John Stoffa & Open Space


My father and I both grew up on farms. He loved it. I hated it. Farms are dirty, messy, and a lot of work. If your father has a lot of work responsibilities, taking care of a farm and fixing up an old farmhouse leaves little time for a childhood of family fun. My parents had the same fight year after year from 1978 until 1998 where at the end of the argument they would announce to my brother and I that we were selling and moving to Easton. This was usually accompanied by the “whooshing” sound of me flying up to my room to pack my suitcase. I couldn’t get off that damn place fast enough. But we never moved to Easton and I always had to unpack my bags.

As soon as I graduated from Moravian and was on my own, I moved to 10th and Linden in Center City Allentown. I didn’t care if there were shootings on either side of my block within the same year, I was in the city where you could walk everywhere and there were people and noise and traffic and I was far away from steer and albino peacocks and sweet corn sold out of the driveway.

But now that I’m the same age my father was when he bought our farm, I look at things differently. I went away to Miami for eight years, one of the most urban places in the country, and I returned to the place of my childhood, Northampton County. I was shocked, honestly, because so much of what made the area special disappeared so quickly.

There was an old farm on the corner of 512 and Stoke Park Rd. All the kids used to sleigh ride down that hill in the winter and then come back to my house and dry their fannies on our radiators. The farmhouse was torn down but the barn survived for many years serving as the push off point for the sledders. Now there is a Wegman’s there: not even a Wegman’s, but a Wegman’s sign letting you know that a Wegman’s is nearby.

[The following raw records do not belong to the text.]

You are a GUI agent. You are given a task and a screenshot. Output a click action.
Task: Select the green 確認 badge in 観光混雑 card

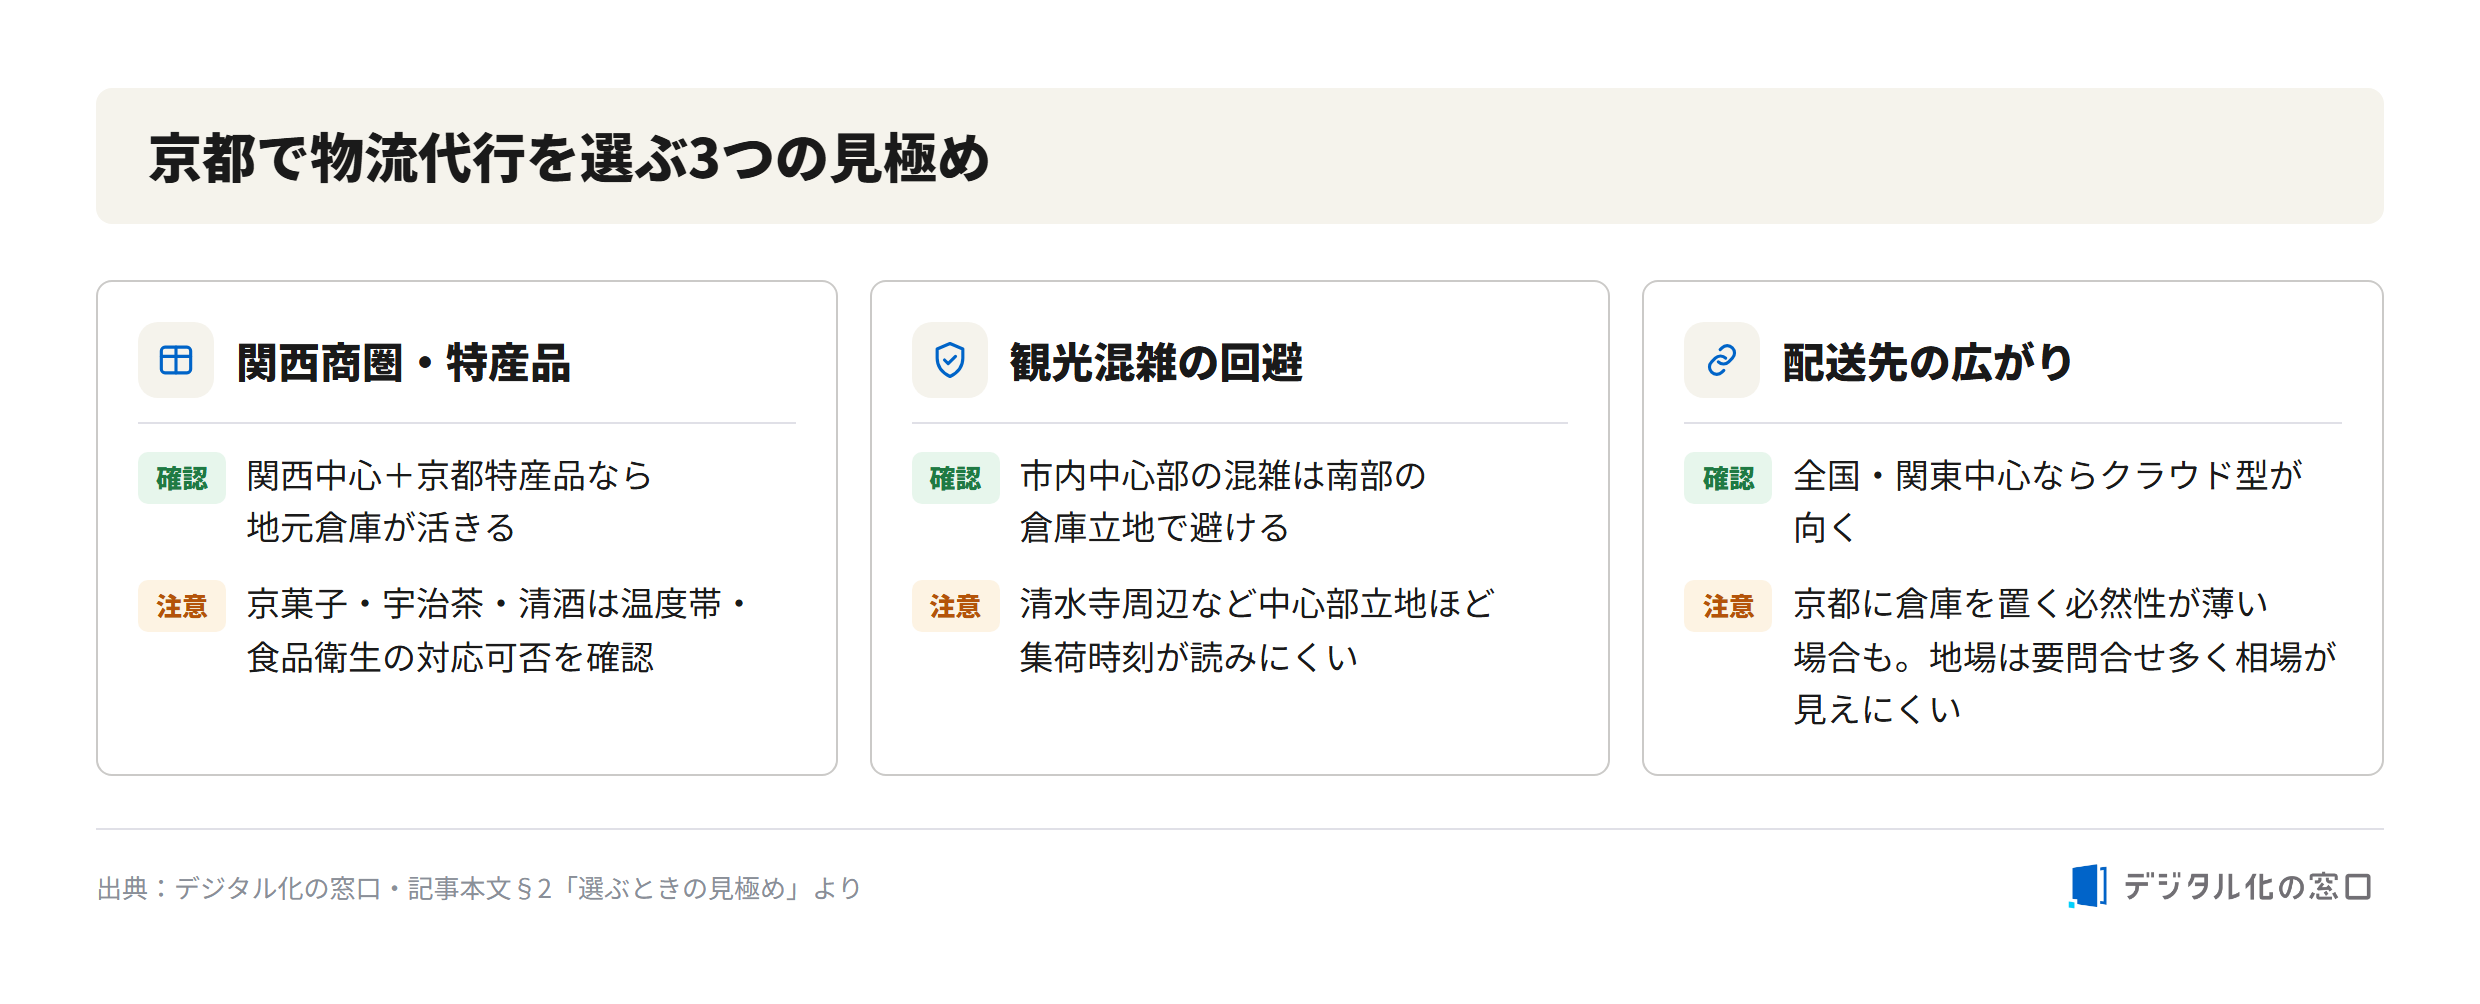pos(955,478)
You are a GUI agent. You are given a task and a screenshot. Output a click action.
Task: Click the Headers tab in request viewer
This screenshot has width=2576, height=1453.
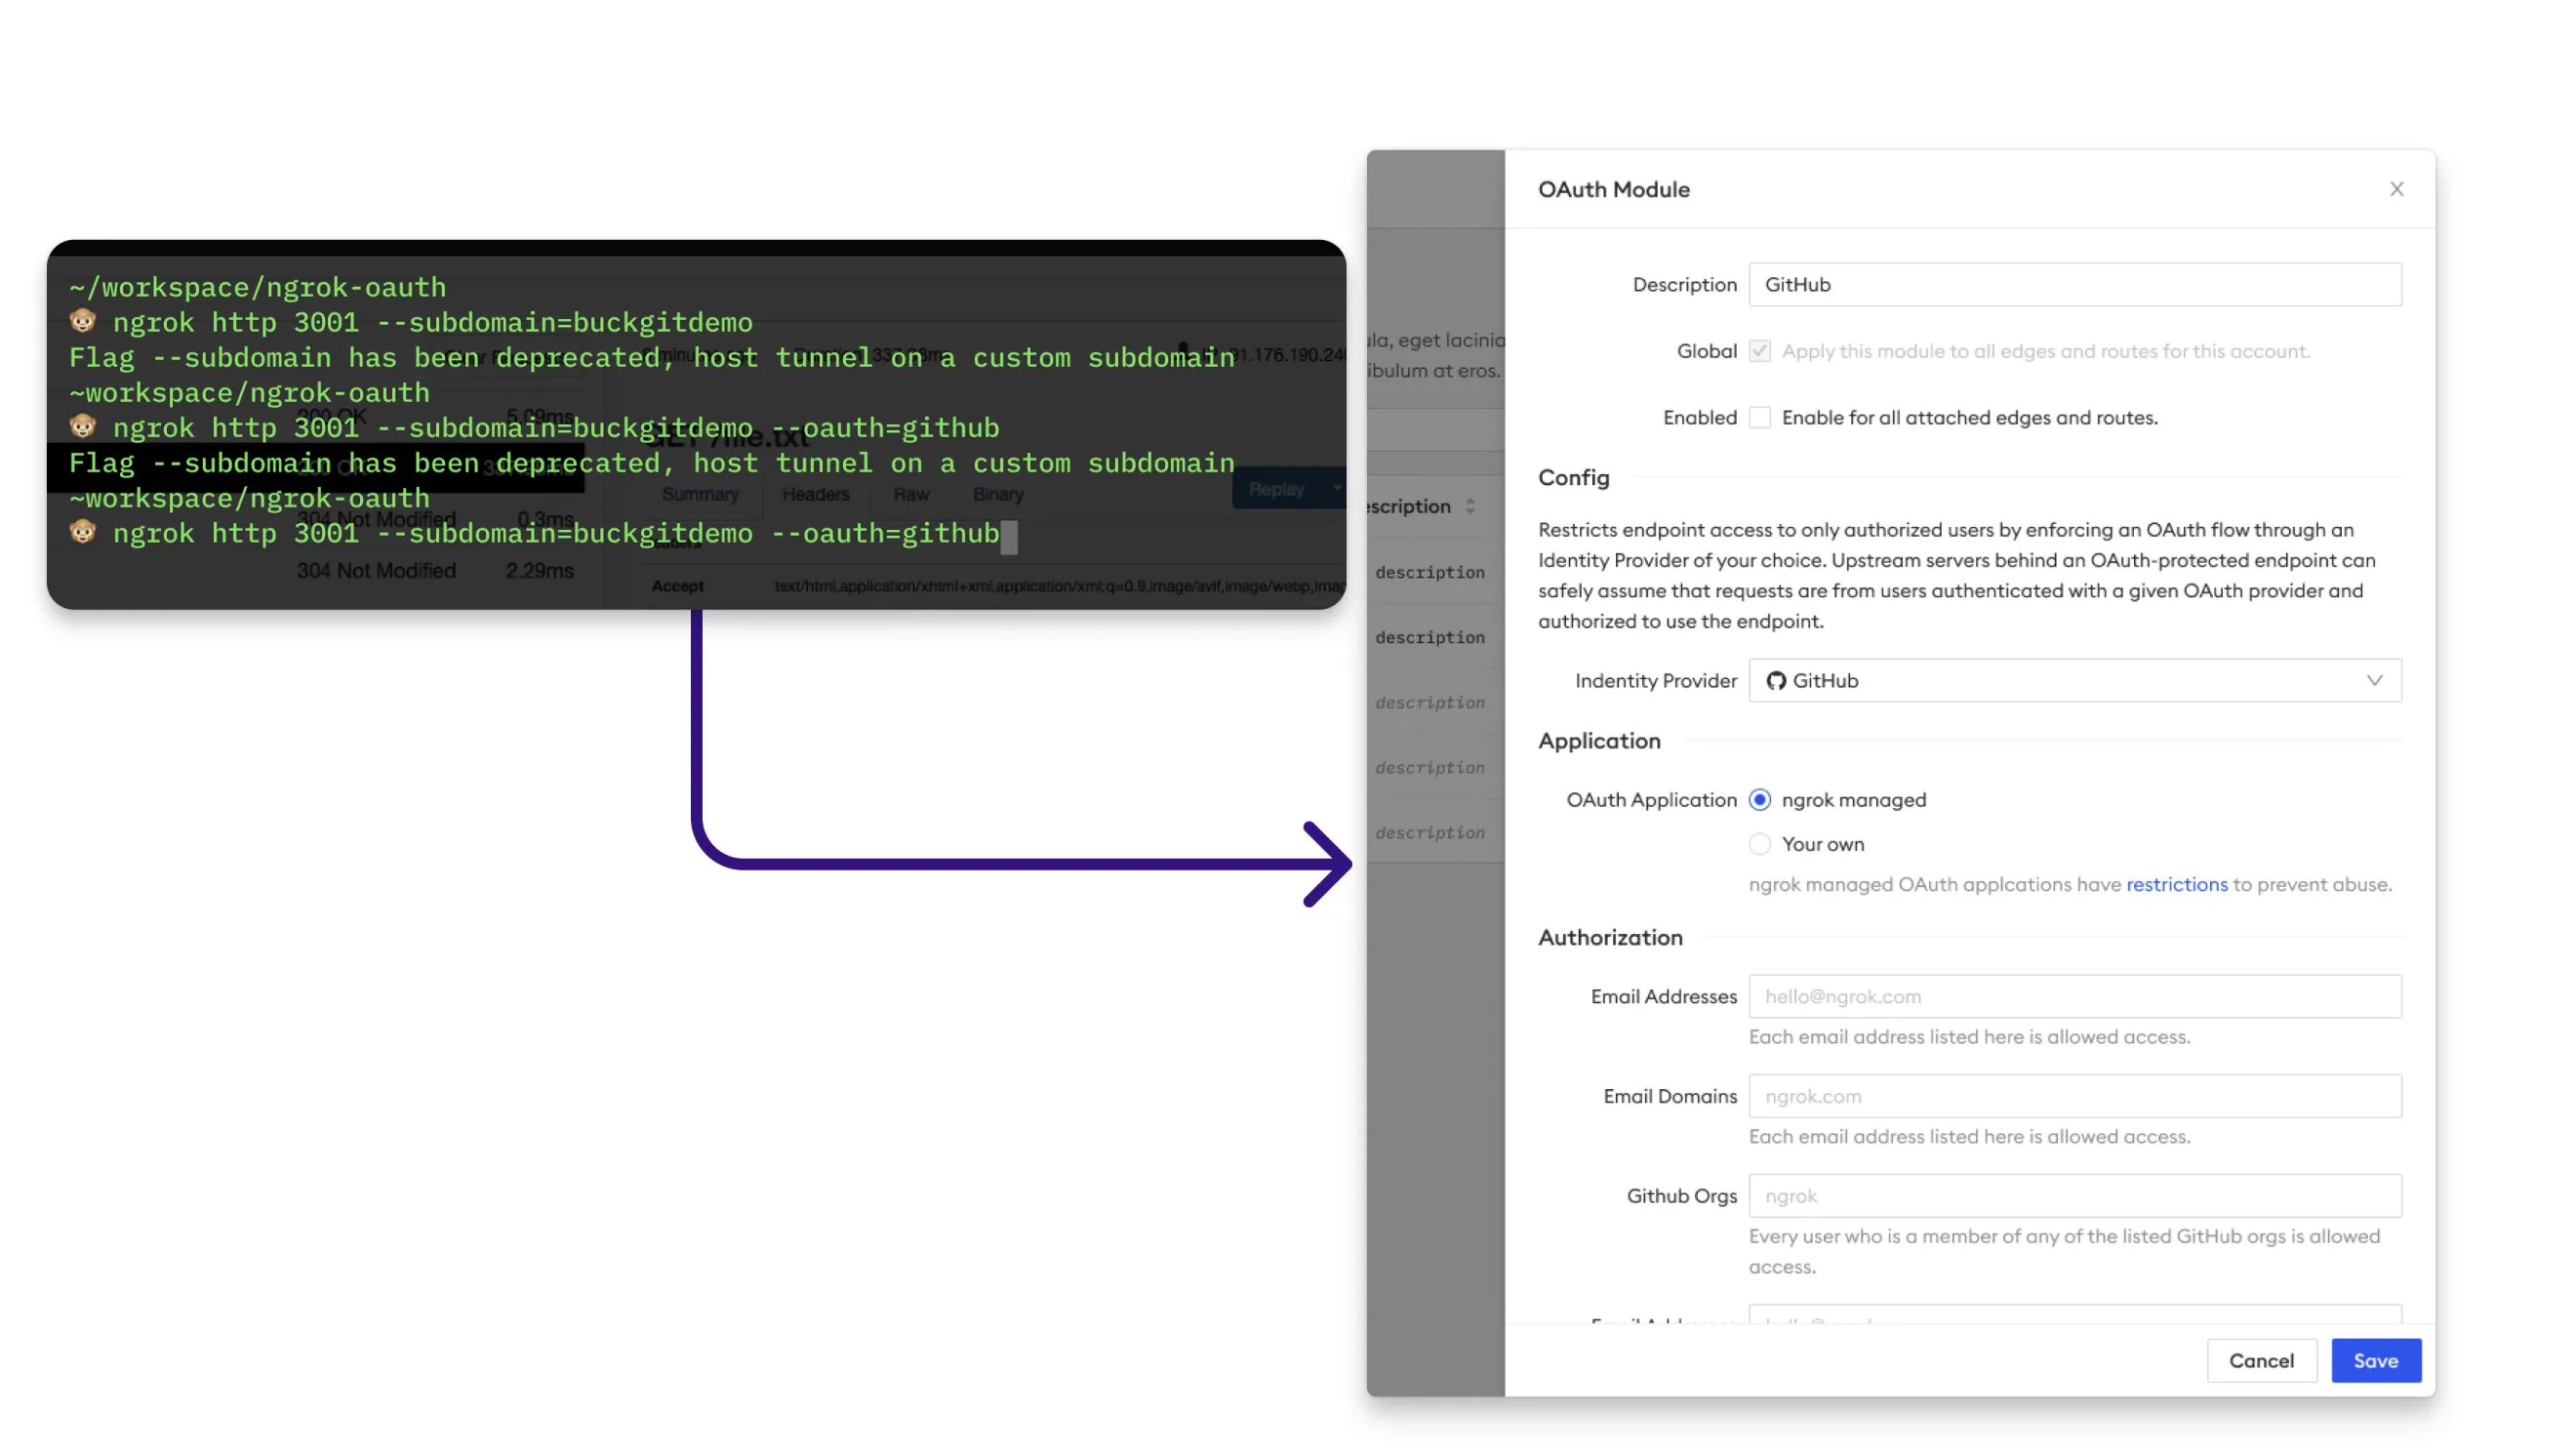[816, 494]
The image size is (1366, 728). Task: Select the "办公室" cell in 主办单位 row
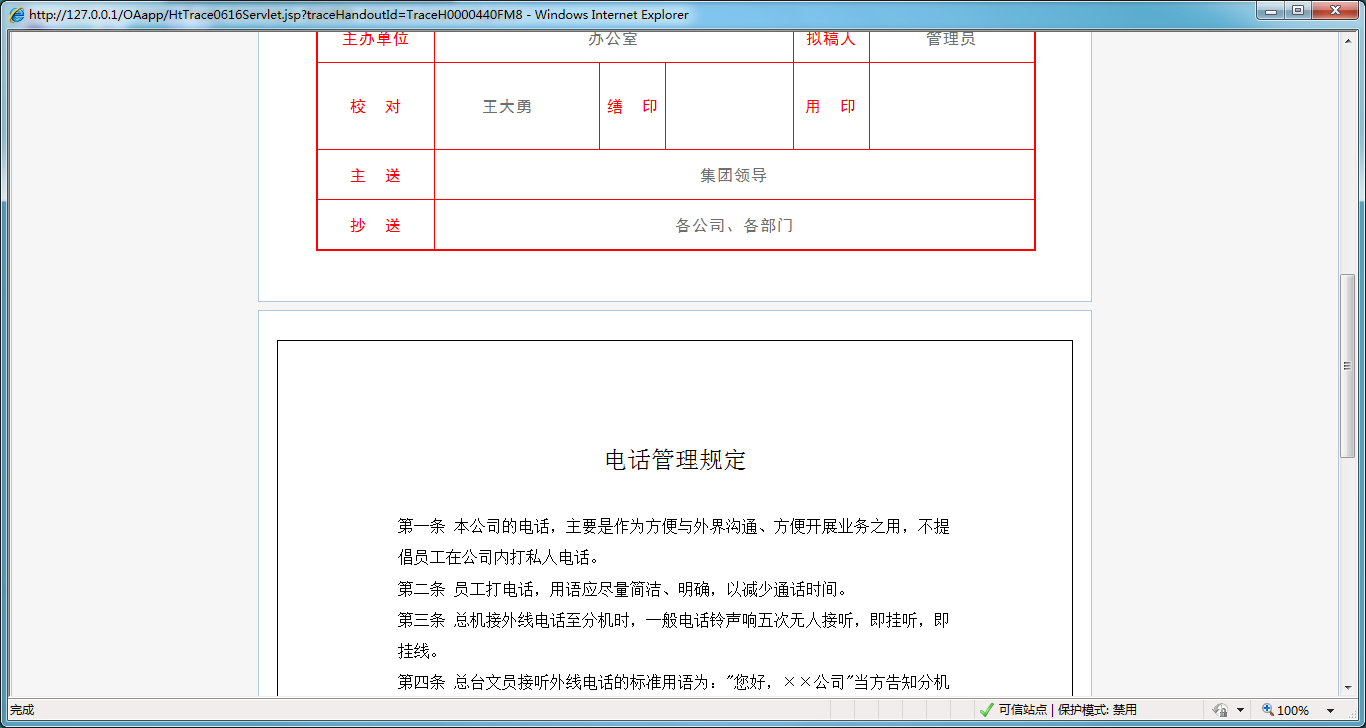pyautogui.click(x=612, y=40)
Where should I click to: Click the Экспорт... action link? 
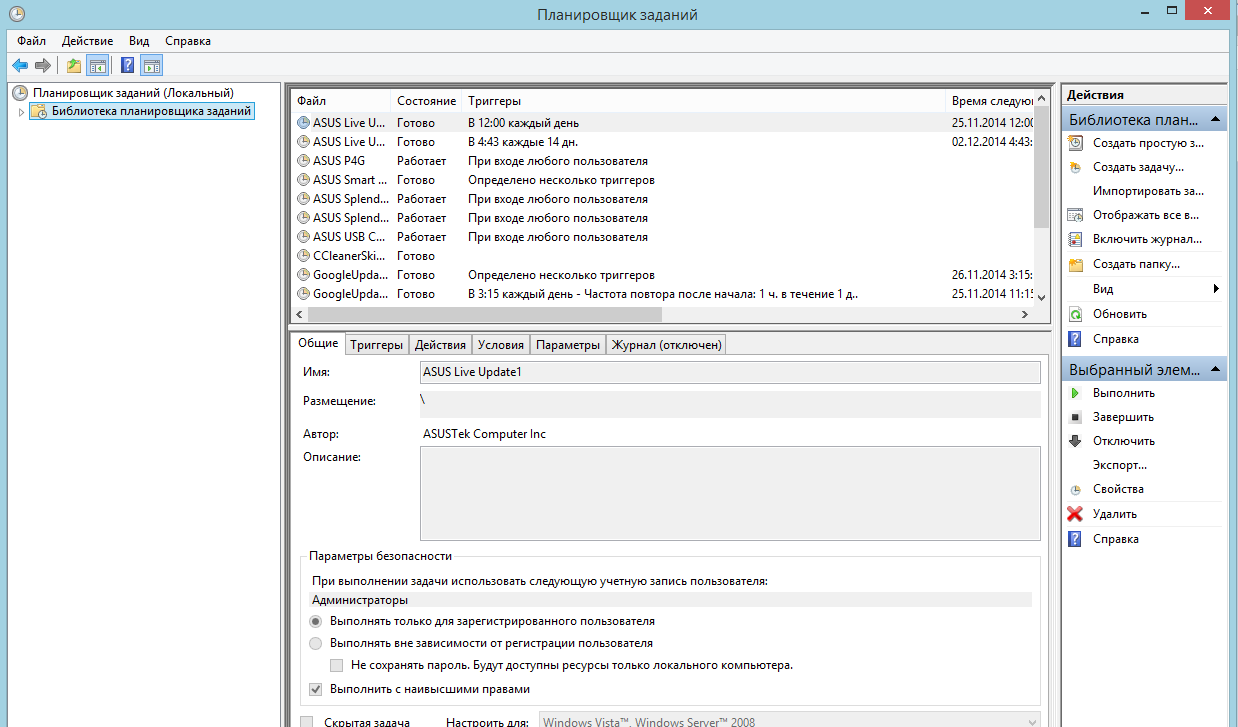pyautogui.click(x=1119, y=465)
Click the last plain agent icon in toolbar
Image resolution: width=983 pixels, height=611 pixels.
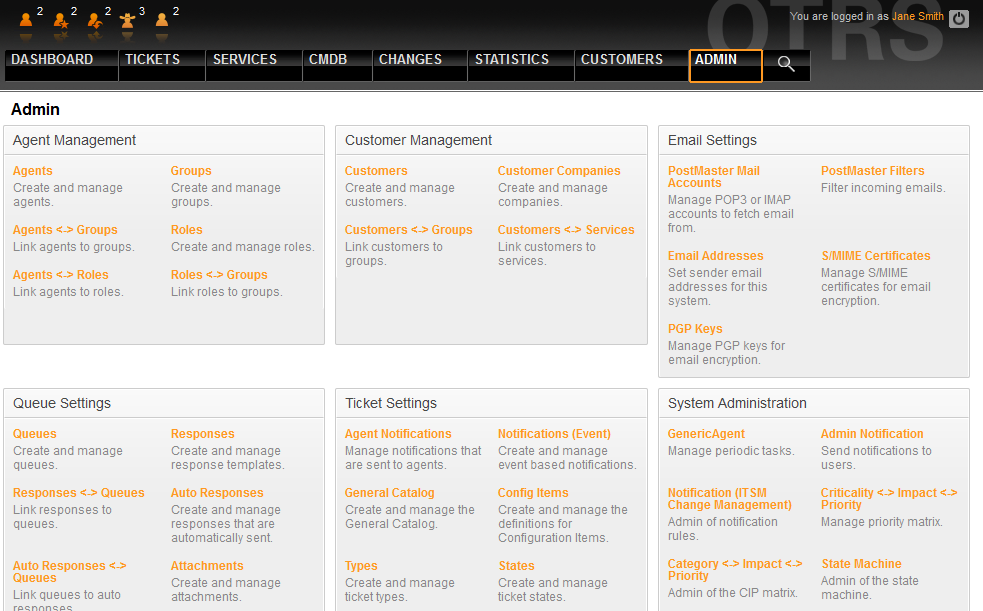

The Pharo Estate on the other side of the road had a ton of land. The house reminded me of Tara in Gone With the Wind with its columns dating back to 1804. Old Mrs. Pharo lived there for many years and there used to be a small splice of a road that was “Old Stoke Park Road”, surviving from the 1800s before they re-directed Stoke Park Rd. to meet more cleanly with 512. The house still exists, the barn morphed into some modern office space and the old farm that went on for acres is all condos.

Koehler’s Corners on the corner of Jacksonville Rd. and Stoke Park was a definite landmark and almost like a visual petting zoo. Since the late 1700s, the same family lived here and this farm offered Hanover Township residents a visual petting zoo as we drove by gazing at the various farm animals and horses being ridden by their riders. That’s gone too. I don’t even remember what’s there now it’s so forgettable.

Dr. Gene Witiak had his beautiful historic early 19th Century Goetz Homestead on 512 and the barn housed his veterinarian practice. I remember sitting outside on the back porch drinking lemonade with his twin daughters, who went to Asa Packer with me, as we looked out on the fields and he examined my cat. That land is all developed now and the Witiaks actually had to physically move their home to another location to save it. I applaud them for that. The barn was torn down.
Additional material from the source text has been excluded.